El tabú de la retribución económica
En una de las discusiones que Catalina tuvo con Carmen, la joven le reclamó que sus tíos –hermanos de Carmen– no dedicaban el mismo tiempo al cuidado de la abuela. Le dijo que, por último, debería cobrar un sueldo por esos cuidados y así podría soltar otros ‘pitutos’ que hacía para mantener la casa, lo que le permitiría tener más tiempo disponible para ella. “Incluso me generaba rabia que ni siquiera tuviera tiempo para ella misma, siendo que en la familia hay personas que podrían apañarla”, dice la joven.

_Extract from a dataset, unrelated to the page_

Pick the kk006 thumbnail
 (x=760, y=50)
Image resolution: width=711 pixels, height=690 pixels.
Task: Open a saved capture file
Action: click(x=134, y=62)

Sin embargo, Carmen nunca se atrevió a pedir ayuda económica a sus hermanos. Para ella, el cuidado debía ser un acto de amor desinteresado, un trabajo que no podía ser remunerado. “Esto es bastante común. En las familias está muy presente la idea de que las funciones de cuidado deben ser otorgadas desde un cariño desinteresado, como un acto completamente de amor gratuito”, explica el psicólogo, y enfatiza en cómo esta percepción perjudica a mujeres como Carmen, que se ven abrumadas por una carga que no debería ser exclusivamente suya. “Existe una desconexión entre el cuidado y la dimensión económica de la vida. Se impone la creencia de que el cuidado no debe estar asociado a una retribución económica, ya que eso lo desvalorizaría. Esto afecta significativamente la posibilidad de plantear una compensación por labores de cuidado en contextos no profesionales. Es diferente en el ámbito de la salud, donde un médico, enfermera o psicólogo puede cobrar por sus servicios. Pero en el entorno familiar, persiste la idea de que recibir una retribución económica implicaría un interés, lo que, según esta percepción, haría que el cuidado fuese menos valioso”, añade.
Esto es algo que se ha comenzado a discutir en el ámbito social-político en los últimos años. El informe de cuidados también lo explicita: “A lo largo del tiempo, la persistencia de la tradicional división sexual del trabajo ha llevado a la invisibilización de la gran carga que llevan las y los responsables de los quehaceres domésticos –en su mayoría mujeres–, y a una subvaloración de su relevancia para el desarrollo social y económico”, dice. Luego explica que uno de los avances ha sido medir el impacto económico del trabajo doméstico y de cuidado no remunerado, determinando que este alcanzó el 25,6% del PIB Ampliado en el año 2020 (Banco Central, 2021), lo que permite visibilizar que aquellas personas que asumen esta carga sostienen una parte importante del desarrollo productivo del país.
Para Vicente García Huidobro, esta es una razón suficiente para que las mujeres se atrevan a abrir la conversación sobre una retribución económica dentro de las familias. “Por ejemplo, aquellas que tienen que dejar sus casas porque se van a vivir con sus padres para cuidarlos, luego ¿les corresponde un mayor porcentaje de esa casa en términos de herencia? Todas estas conversaciones son importantes. No tenerlas puede tener consecuencias devastadoras. Es fundamental que las mujeres, como Carmen, se atrevan a negociar sus roles dentro de la familia y que se reconozca el verdadero valor del trabajo de cuidado. Solo así podremos evitar que historias como la de Catalina y Carmen se repitan”, concluye.